* What the task requires *
If a line in the data contains "will", copy it out.

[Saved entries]
--- START ---
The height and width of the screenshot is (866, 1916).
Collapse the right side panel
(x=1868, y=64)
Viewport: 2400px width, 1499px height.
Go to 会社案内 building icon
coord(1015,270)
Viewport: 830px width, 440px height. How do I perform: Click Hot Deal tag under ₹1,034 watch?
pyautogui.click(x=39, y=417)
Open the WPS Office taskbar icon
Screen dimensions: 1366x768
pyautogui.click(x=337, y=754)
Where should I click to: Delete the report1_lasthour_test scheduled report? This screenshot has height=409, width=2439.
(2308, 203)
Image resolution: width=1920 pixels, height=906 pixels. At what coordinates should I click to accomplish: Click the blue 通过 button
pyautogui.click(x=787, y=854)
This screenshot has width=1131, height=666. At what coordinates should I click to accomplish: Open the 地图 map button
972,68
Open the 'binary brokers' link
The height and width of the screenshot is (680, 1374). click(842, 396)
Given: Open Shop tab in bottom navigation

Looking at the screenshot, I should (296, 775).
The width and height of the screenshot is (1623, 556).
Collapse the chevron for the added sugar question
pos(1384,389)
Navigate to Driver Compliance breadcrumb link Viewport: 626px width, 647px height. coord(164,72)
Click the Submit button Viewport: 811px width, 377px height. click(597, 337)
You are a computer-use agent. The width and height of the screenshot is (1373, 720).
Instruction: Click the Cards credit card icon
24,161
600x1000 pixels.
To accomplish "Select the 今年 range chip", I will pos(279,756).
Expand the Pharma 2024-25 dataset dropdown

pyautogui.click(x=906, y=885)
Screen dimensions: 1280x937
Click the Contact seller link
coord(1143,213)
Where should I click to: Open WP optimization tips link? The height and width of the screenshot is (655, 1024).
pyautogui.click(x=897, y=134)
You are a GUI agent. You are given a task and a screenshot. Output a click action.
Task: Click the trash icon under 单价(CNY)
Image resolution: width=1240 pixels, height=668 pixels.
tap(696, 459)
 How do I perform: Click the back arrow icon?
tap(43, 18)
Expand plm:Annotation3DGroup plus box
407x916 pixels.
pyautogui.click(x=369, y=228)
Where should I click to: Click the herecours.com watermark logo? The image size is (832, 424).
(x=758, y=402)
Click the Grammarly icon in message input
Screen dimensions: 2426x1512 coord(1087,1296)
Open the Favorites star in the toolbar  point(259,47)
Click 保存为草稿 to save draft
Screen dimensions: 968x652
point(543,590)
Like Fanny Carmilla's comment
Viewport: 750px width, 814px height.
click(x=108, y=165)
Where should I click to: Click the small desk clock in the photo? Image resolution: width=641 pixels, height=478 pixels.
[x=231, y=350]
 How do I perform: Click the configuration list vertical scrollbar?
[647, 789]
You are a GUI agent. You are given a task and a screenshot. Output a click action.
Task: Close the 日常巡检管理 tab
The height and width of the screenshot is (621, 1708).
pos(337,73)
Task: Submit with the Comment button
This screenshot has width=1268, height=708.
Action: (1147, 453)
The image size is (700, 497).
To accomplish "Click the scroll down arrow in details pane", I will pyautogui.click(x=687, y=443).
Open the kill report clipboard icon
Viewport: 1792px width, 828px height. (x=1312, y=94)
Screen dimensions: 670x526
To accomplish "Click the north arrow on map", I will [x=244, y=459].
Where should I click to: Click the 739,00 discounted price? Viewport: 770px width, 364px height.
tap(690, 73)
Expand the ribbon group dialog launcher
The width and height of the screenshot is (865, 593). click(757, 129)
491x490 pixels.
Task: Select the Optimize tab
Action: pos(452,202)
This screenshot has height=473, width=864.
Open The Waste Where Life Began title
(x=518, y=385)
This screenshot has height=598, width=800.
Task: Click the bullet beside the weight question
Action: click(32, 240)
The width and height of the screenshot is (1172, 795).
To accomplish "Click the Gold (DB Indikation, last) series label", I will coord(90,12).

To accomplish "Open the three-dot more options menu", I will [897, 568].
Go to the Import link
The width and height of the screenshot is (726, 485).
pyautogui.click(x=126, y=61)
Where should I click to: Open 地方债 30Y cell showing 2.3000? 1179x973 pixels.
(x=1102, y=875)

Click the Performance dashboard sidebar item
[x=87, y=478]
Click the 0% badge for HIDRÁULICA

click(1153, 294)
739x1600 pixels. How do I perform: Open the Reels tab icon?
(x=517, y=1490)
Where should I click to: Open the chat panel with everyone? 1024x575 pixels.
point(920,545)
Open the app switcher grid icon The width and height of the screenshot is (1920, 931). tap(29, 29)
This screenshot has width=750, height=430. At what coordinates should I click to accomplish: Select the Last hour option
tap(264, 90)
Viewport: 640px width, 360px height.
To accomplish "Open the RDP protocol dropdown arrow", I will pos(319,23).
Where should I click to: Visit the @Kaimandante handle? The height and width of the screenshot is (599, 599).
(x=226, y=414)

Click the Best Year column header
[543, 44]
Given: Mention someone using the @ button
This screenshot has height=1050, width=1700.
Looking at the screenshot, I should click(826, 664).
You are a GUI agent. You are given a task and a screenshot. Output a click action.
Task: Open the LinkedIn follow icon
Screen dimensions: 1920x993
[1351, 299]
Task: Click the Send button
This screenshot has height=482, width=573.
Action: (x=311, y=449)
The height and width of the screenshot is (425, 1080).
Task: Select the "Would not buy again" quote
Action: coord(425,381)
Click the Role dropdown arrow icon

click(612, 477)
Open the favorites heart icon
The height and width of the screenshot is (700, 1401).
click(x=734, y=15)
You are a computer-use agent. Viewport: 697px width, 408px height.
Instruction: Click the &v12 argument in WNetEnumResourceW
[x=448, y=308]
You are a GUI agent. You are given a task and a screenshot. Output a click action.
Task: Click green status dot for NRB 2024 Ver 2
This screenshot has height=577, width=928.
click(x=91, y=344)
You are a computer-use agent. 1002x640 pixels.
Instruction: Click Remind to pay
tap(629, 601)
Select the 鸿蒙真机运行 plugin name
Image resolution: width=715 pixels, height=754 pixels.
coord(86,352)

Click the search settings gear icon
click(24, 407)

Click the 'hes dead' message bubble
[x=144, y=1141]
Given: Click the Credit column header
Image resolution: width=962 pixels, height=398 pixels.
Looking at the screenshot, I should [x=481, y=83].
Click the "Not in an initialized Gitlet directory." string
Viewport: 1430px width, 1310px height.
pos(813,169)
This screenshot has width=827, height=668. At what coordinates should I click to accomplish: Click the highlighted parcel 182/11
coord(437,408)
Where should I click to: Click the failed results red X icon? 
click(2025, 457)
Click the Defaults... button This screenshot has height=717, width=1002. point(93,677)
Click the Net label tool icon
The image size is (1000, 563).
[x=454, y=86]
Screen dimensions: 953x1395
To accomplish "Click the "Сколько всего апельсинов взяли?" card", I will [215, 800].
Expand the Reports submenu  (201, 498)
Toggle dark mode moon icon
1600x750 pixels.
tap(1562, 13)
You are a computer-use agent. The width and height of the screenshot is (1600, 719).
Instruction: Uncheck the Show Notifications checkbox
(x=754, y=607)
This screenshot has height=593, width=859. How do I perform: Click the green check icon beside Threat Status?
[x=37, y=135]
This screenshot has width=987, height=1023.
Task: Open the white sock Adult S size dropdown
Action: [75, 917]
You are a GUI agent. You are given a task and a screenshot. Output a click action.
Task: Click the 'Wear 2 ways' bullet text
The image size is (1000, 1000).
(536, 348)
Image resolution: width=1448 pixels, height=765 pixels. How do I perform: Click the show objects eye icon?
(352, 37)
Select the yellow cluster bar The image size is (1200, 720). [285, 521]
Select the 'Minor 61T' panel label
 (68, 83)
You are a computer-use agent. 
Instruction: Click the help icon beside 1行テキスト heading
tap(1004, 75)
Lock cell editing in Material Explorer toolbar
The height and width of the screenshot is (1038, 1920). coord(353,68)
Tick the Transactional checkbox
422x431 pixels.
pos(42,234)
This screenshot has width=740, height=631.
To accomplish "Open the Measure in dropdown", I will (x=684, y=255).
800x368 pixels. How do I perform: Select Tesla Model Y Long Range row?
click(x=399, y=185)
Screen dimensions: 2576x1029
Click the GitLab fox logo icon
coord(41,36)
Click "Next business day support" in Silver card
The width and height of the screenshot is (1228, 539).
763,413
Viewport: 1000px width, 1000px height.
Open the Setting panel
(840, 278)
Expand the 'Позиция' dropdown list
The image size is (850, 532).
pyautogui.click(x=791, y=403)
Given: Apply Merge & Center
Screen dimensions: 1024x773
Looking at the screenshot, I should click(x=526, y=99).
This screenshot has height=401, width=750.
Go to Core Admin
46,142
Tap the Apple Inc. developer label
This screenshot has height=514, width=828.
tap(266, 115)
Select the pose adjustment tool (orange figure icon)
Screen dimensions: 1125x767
--- END ---
* Response *
To accomplish "Select the 今年 range chip", I will pos(279,756).
To accomplish "Click the scroll down arrow in details pane", I will pyautogui.click(x=687, y=443).
To accomplish "Click the north arrow on map", I will [x=244, y=459].
To accomplish "Click the Gold (DB Indikation, last) series label", I will coord(90,12).
To accomplish "Open the three-dot more options menu", I will [897, 568].
To accomplish "Open the RDP protocol dropdown arrow", I will pos(319,23).
To accomplish "Click the "Сколько всего апельсинов взяли?" card", I will [215, 800].
To accomplish "Open the Measure in dropdown", I will (x=684, y=255).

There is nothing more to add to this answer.